Find how many lines below mention "Given". Nothing but the number is needed.

===== Source data =====

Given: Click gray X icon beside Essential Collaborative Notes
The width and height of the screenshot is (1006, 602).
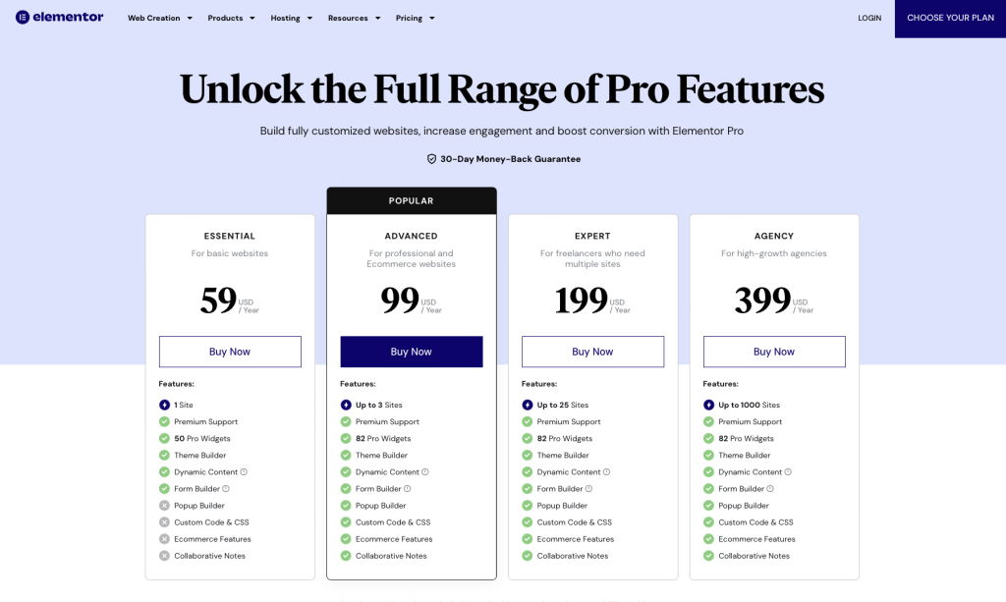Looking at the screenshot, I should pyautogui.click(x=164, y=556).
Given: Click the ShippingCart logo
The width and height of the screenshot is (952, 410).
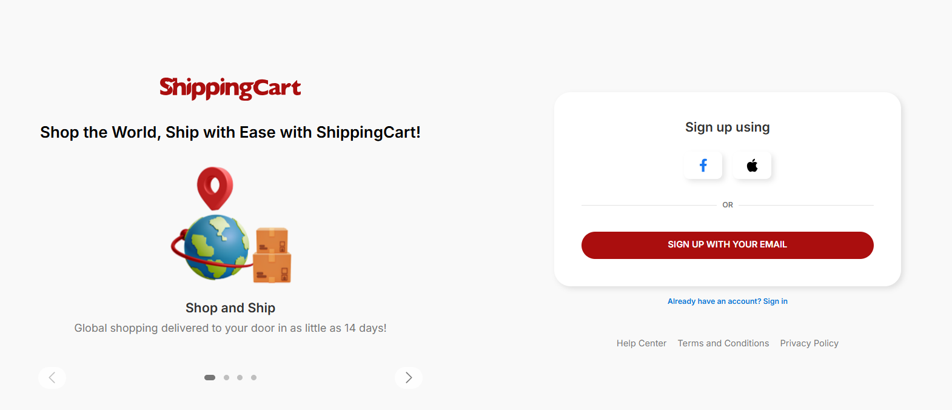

=====

### Output below:
2